Work required | Among the lines of the records below, copy those that hold the word "computer".

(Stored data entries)
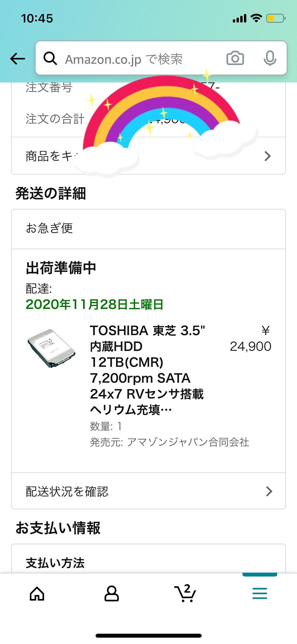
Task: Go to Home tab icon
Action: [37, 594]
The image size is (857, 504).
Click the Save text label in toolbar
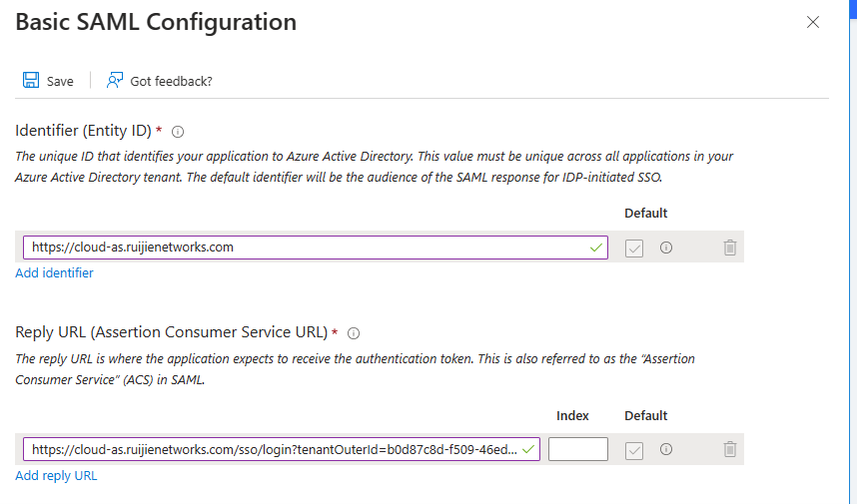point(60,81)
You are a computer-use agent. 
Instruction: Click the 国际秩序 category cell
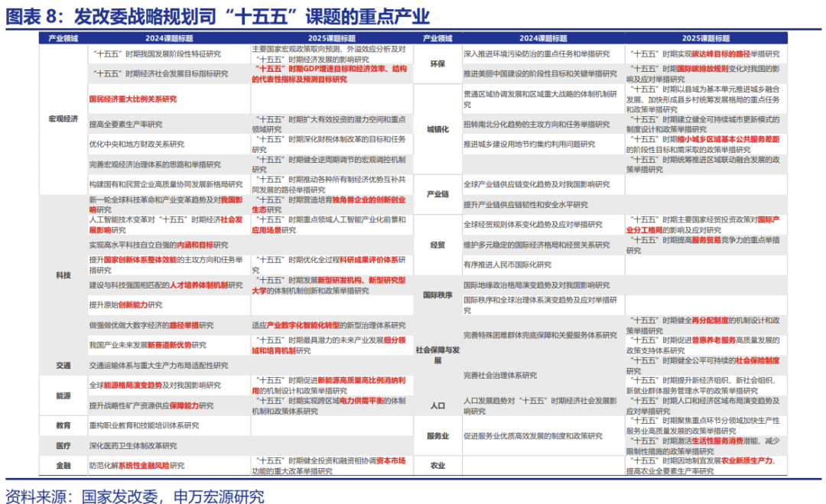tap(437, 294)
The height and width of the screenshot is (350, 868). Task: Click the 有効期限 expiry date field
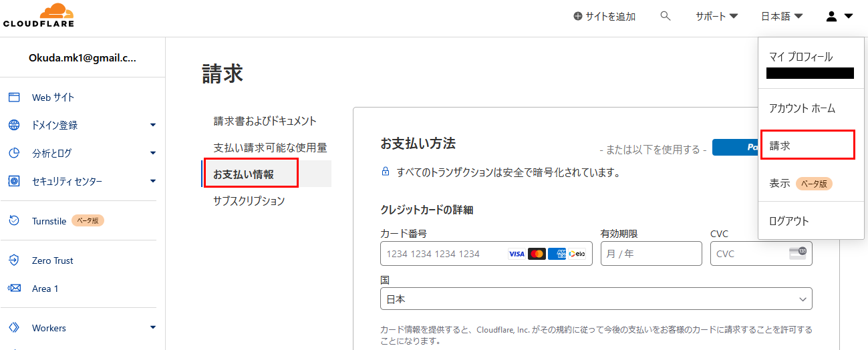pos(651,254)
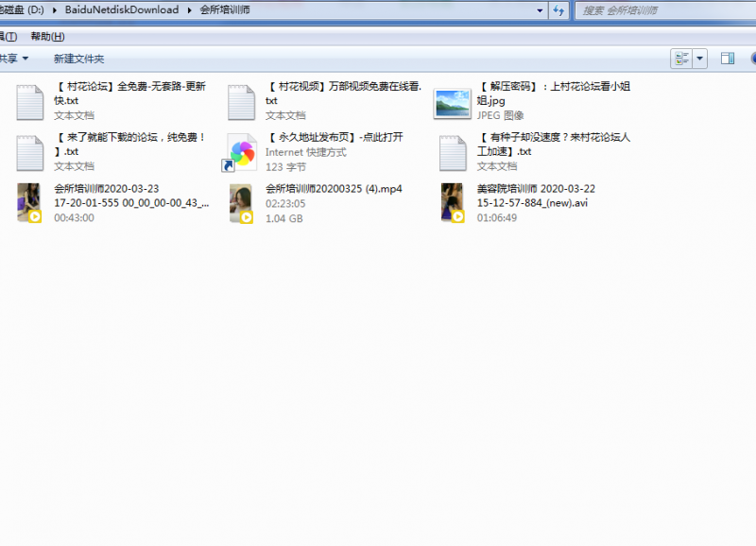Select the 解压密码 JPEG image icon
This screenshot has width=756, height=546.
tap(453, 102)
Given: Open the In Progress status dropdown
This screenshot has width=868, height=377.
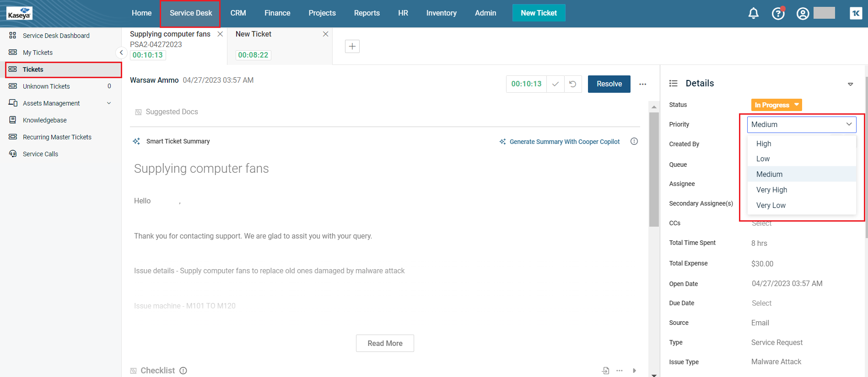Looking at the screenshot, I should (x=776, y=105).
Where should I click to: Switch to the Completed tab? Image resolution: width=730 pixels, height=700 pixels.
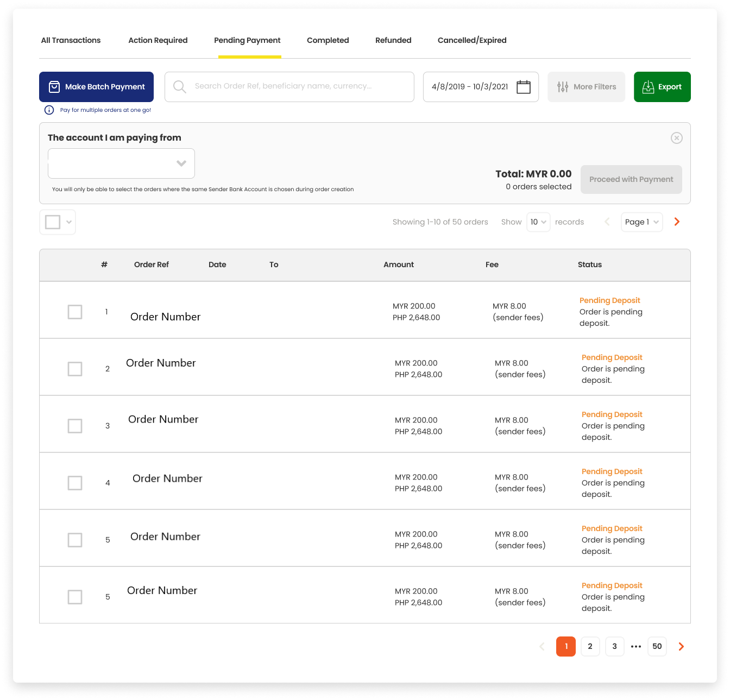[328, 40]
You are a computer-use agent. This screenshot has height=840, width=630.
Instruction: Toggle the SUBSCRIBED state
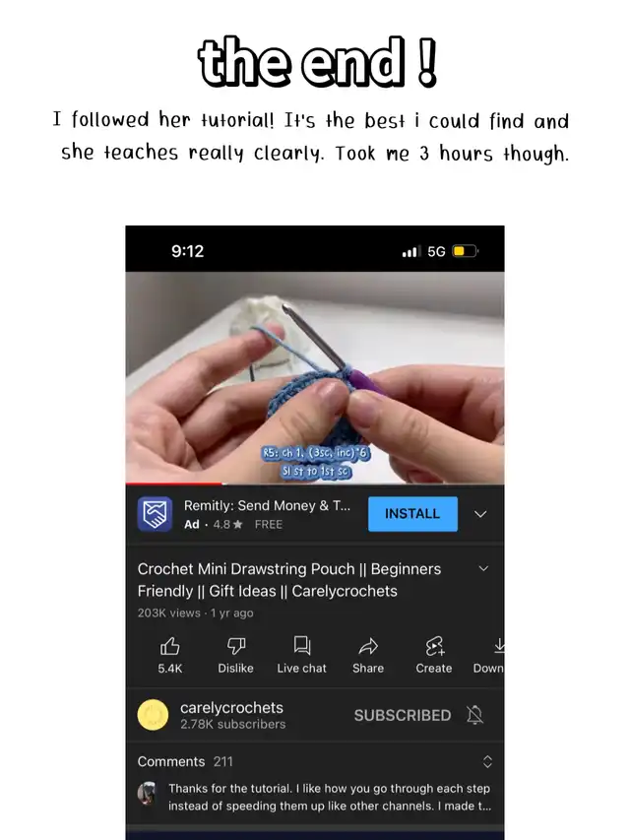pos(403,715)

* * *

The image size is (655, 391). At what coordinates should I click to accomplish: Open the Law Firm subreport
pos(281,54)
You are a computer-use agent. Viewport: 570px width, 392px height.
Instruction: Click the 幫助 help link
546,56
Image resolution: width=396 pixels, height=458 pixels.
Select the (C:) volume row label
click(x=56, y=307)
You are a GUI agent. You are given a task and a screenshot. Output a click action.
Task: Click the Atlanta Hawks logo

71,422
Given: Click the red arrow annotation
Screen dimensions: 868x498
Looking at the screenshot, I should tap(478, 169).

---

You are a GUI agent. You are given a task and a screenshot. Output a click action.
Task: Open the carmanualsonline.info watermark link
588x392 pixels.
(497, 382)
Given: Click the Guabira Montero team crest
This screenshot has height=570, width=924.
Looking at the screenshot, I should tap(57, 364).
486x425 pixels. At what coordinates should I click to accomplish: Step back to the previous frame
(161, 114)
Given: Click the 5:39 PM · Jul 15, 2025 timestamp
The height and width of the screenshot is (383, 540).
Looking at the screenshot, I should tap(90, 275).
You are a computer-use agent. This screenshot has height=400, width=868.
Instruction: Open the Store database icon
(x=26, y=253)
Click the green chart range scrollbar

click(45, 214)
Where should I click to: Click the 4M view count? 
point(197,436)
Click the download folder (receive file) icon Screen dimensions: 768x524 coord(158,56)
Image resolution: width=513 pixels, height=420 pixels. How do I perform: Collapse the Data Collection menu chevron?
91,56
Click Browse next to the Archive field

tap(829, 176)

Exercise result |
You are a computer-use agent. 
You are a computer-use agent. This screenshot has height=840, width=630.
You are a computer-use agent. Viewport: 570px width, 392px height.
You are a computer-use agent. This screenshot has height=400, width=868.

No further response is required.